Gli uomini del Minnesota nelle loro folli macchine a pedali

Raht Racer

Una bicicletta che fa i 160 Km/h? Un’automobile con il manubrio! Il veicolo dei sogni, per trovare una valida applicazione ai propri sforzi personali, risparmiando nel contempo dispendiose soste al benzinaio. È successo, è successo di nuovo, giusto mentre guardavamo altrove. Un altro aspirante imprenditore fatto fortunato sulla tortuosa via di Damasco che poi sarebbe, in termini meno Sauliani, quella tra la casa e il quotidiano luogo di lavoro. Il quale non contento di sognare, si è messo di buona lena per dare una forma a quell’idea. Per migliorare la questione degli spostamenti ripetuti che, se non proprio universale (non coinvolge direttamente gli animali del Mare, del Cielo e della Terra) si riconferma come assai diffuso tra le molti classi scaglionate dell’umana società; si la quattro-ruote-col-motore attuale sarà pure un grande bene, eppure non è un bene indeperibile all’incedere del tempo. Già si parla sussurrando preoccupati del potenziale esaurimento delle fonti fossili di carburante, mentre l’energia elettrica da sola e in quanto tale non prescinde dalla fondamentale problematica, ma piuttosto la trasporta lungo i fili fino alla centrale che produce quel caricamento. Brucia il bruciore, ruota l’attuatore… Che stiamo liberando, giorno dopo giorno, fra gli strata dell’ecosistema? Senza il quale nulla potremo infine diventare, tranne polvere nel vento, trasportata verso il cielo dei teologi di Tarso.
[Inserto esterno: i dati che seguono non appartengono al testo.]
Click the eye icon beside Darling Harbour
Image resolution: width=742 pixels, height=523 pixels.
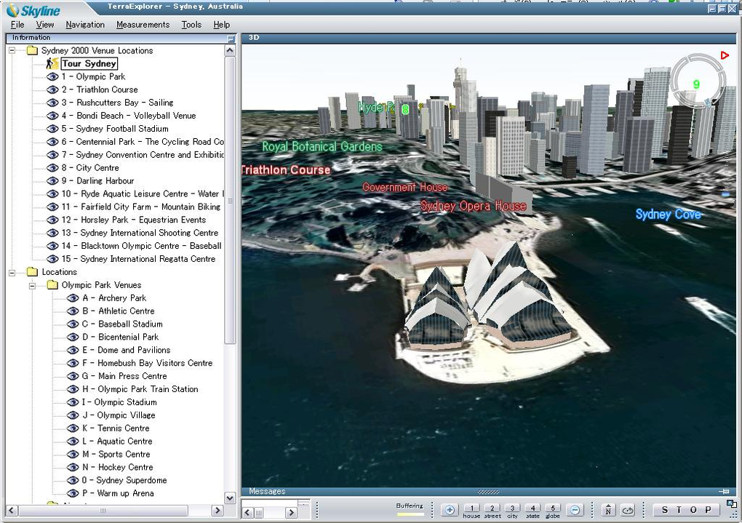pos(52,181)
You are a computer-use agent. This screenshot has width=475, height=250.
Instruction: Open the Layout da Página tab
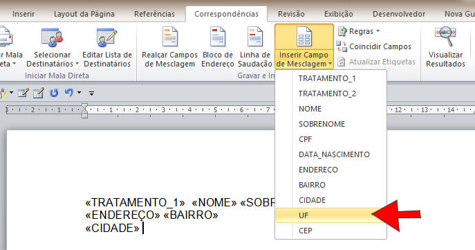[x=84, y=14]
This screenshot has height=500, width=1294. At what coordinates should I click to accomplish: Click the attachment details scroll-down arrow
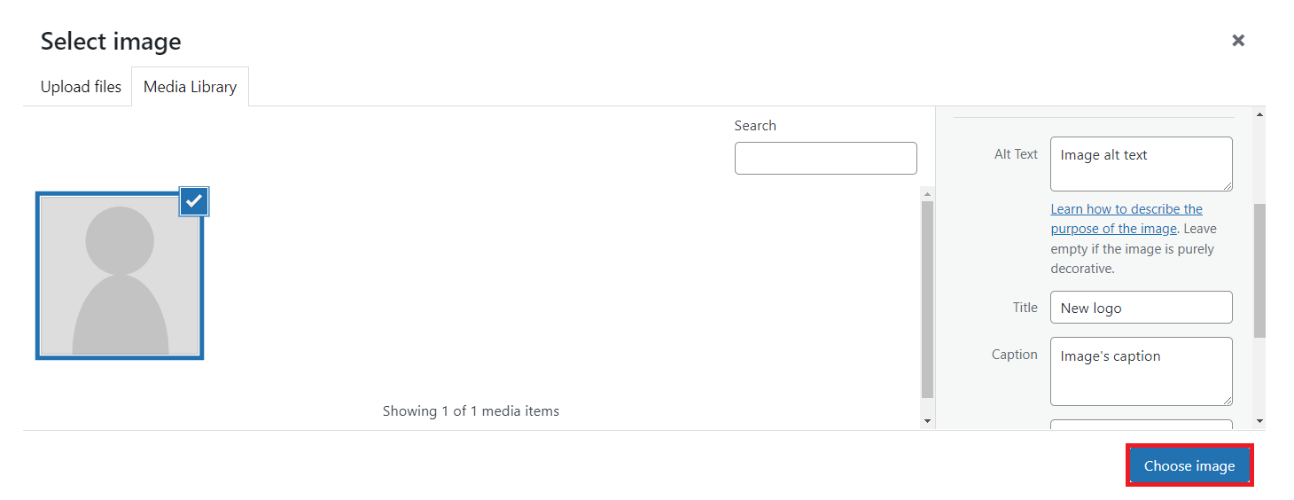point(1259,421)
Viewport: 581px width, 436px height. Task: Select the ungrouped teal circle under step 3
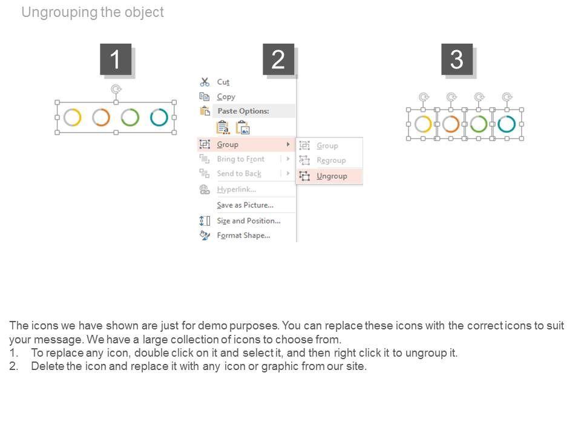[507, 124]
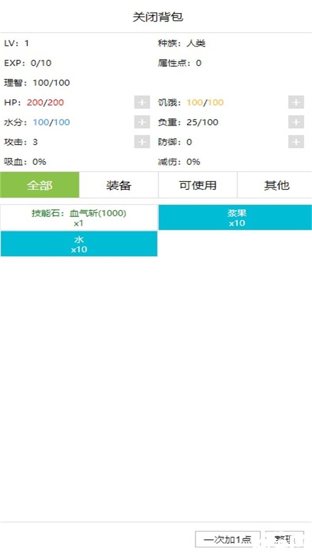Increase 饥饿 with its plus icon
The image size is (312, 554).
(x=296, y=103)
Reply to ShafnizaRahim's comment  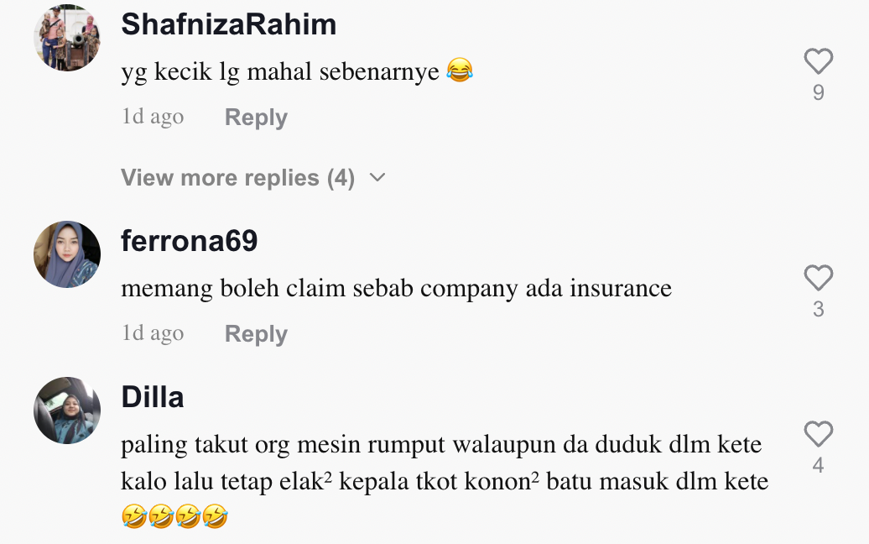(x=256, y=117)
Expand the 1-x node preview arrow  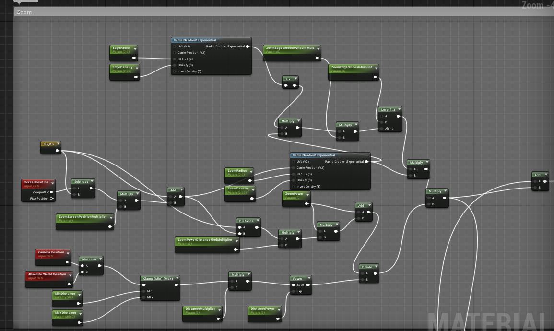[x=295, y=79]
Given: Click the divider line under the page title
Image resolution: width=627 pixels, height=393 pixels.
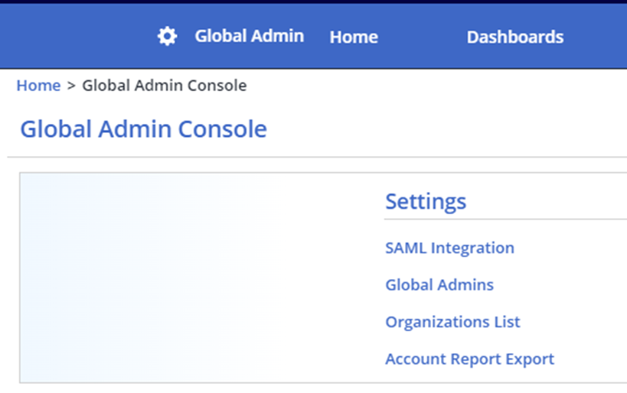Looking at the screenshot, I should pos(306,158).
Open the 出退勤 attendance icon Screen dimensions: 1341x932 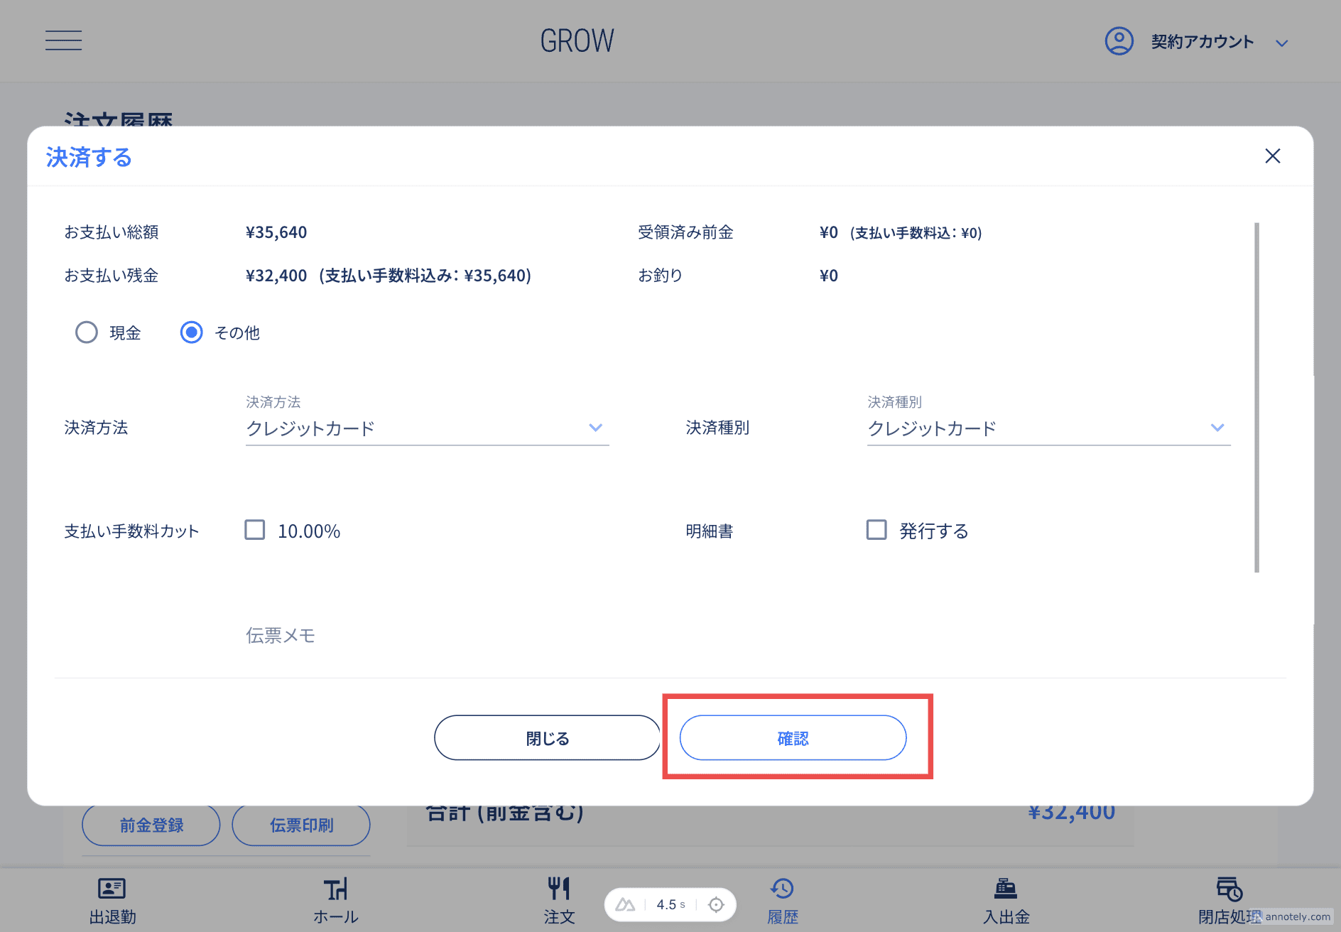[x=112, y=889]
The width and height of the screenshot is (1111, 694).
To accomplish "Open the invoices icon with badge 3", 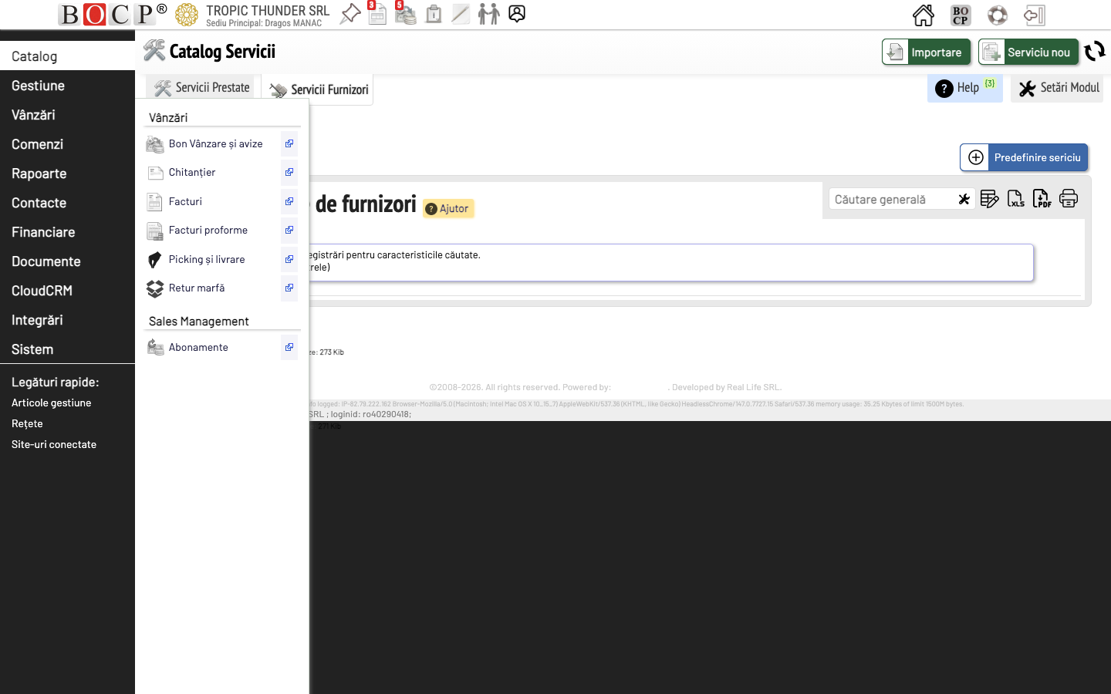I will click(377, 14).
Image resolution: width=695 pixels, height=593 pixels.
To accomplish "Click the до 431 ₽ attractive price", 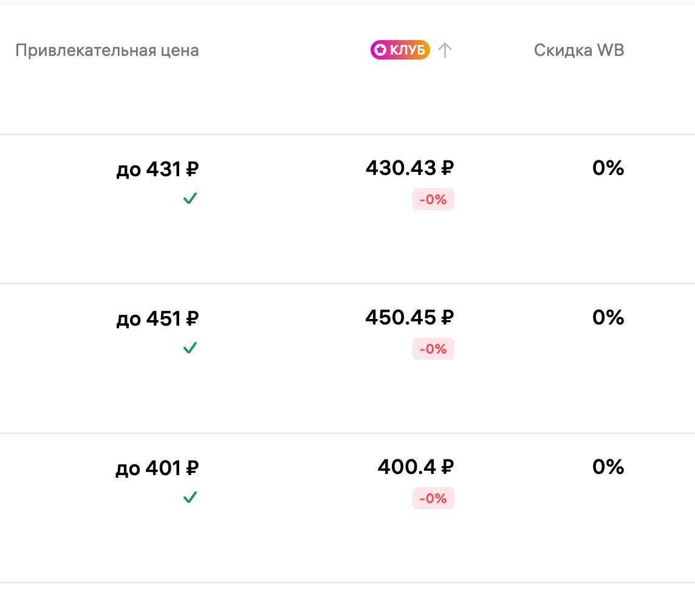I will point(157,170).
“Ecco” sembra dire l’ultimo creatore che si propone per attingere ai portafogli della collettività: “la mia umile proposta di un’approccio muscolare, la perfetta soluzione a tutte le fisime del nostro tempo.” Il suo nome è Rich Kronfeld e lui appartiene, almeno in linea di principio, a quell’intera classe di diseredati, gli oggi cinquantenni con addietro lunghe e splendide carriere, purtroppo fatte deragliare per mancanza di liquidità. Benché il suo campo operativo precedente, in effetti, fosse stato tutt’altro che usuale ed instabile per massima definizione. Assurto ai fasti della fama verso la fine degli anni ’90, costui aveva nei fatti già messo in pratica un’altra ottima, se meno futuribile creazione. Ovvero il programma della Tv locale di Minneapolis/St. Paul (la città, non il citato patrono degli scout) il cui titolo, Let’s Bowl, già evocava il rotolare delle palle verso la schiera dei birilli candidi, tra gags e lazzi di accompagnamento. A quei tempi l’inventore si faceva chiamare Wally Hotvedt e, con fare comico e sfacciato, si applicava nel condurre improbabili interviste ai giocatori. Il successo per passa parola della buffa trasmissione fu tale da riuscire a portarla, infine, fino all’attenzione degli executive della rete nazionale Comedy Central, che la trasmise per un certo periodo del 2001. Finché un giorno, all’improvviso, si concluse il sogno.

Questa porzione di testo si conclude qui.